> Assigned task
Look through the records that follow and state how many lines hold the word "dimensions", without adding anything.

# # #

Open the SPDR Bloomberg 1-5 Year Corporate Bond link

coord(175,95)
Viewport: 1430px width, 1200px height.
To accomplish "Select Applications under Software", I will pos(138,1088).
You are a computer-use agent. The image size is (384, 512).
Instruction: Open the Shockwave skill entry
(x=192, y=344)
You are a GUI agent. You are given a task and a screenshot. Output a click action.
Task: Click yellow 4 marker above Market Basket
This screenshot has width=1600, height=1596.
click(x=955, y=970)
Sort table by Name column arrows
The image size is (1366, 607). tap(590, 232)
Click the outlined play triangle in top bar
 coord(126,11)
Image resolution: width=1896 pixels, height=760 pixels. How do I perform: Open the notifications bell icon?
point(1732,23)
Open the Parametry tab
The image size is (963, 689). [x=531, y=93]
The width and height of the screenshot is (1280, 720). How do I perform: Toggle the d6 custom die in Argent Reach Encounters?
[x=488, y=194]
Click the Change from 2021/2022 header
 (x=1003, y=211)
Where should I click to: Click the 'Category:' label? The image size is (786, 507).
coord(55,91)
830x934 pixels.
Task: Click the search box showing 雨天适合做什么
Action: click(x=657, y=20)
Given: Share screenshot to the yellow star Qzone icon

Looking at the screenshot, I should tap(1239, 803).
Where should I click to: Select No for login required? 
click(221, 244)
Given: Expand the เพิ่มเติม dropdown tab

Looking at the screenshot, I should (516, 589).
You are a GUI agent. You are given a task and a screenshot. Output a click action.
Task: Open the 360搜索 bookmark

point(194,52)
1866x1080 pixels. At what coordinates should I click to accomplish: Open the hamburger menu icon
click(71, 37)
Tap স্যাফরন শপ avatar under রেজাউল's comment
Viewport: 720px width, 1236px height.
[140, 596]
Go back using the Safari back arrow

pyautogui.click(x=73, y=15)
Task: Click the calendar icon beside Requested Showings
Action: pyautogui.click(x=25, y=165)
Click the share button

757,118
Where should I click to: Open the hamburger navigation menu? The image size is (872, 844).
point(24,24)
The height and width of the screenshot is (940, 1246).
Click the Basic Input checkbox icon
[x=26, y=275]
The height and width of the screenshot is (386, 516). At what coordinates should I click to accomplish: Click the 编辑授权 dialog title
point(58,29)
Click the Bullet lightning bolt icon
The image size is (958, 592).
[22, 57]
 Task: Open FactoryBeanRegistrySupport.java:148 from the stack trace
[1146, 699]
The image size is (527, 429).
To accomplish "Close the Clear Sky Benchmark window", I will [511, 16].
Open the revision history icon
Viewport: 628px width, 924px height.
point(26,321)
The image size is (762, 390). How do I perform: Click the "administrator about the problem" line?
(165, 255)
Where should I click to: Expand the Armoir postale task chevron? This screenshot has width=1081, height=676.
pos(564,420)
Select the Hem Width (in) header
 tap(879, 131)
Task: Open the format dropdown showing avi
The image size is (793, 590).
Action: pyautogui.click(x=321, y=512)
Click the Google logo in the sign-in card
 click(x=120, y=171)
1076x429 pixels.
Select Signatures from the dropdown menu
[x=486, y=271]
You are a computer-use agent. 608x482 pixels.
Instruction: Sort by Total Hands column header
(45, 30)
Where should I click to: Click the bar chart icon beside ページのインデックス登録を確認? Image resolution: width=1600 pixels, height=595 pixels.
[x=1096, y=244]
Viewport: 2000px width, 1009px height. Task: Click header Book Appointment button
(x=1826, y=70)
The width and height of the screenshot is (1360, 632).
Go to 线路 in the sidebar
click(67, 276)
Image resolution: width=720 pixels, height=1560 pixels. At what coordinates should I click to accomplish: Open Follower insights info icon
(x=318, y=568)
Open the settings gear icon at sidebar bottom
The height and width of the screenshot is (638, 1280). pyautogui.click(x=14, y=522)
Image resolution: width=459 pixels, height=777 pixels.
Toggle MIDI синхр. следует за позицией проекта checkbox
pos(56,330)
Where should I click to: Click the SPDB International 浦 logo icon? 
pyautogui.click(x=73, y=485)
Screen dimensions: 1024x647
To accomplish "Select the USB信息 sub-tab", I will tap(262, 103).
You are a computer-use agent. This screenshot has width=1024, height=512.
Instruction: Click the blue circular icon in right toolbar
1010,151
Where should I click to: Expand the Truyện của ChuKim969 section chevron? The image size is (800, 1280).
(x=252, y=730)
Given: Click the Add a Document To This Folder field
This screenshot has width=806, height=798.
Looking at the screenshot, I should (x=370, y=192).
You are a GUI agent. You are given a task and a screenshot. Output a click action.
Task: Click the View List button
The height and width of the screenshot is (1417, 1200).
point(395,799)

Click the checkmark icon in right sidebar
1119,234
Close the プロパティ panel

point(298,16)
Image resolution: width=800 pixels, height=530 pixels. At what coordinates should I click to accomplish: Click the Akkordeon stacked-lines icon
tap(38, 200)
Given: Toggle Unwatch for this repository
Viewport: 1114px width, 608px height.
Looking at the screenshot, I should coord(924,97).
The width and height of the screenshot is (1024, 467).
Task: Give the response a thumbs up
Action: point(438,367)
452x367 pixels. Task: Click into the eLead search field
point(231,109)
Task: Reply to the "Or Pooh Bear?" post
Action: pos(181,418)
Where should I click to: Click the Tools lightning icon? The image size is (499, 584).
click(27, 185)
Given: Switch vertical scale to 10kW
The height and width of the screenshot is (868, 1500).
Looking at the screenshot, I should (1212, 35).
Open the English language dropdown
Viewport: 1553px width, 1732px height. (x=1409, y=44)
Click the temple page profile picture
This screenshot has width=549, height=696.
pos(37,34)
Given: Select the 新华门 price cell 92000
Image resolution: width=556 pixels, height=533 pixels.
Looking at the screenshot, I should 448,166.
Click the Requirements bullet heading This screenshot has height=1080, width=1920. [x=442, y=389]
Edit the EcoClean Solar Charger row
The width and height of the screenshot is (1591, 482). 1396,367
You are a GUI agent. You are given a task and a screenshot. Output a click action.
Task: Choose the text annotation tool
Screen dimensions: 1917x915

# # #

> Result of this exercise
2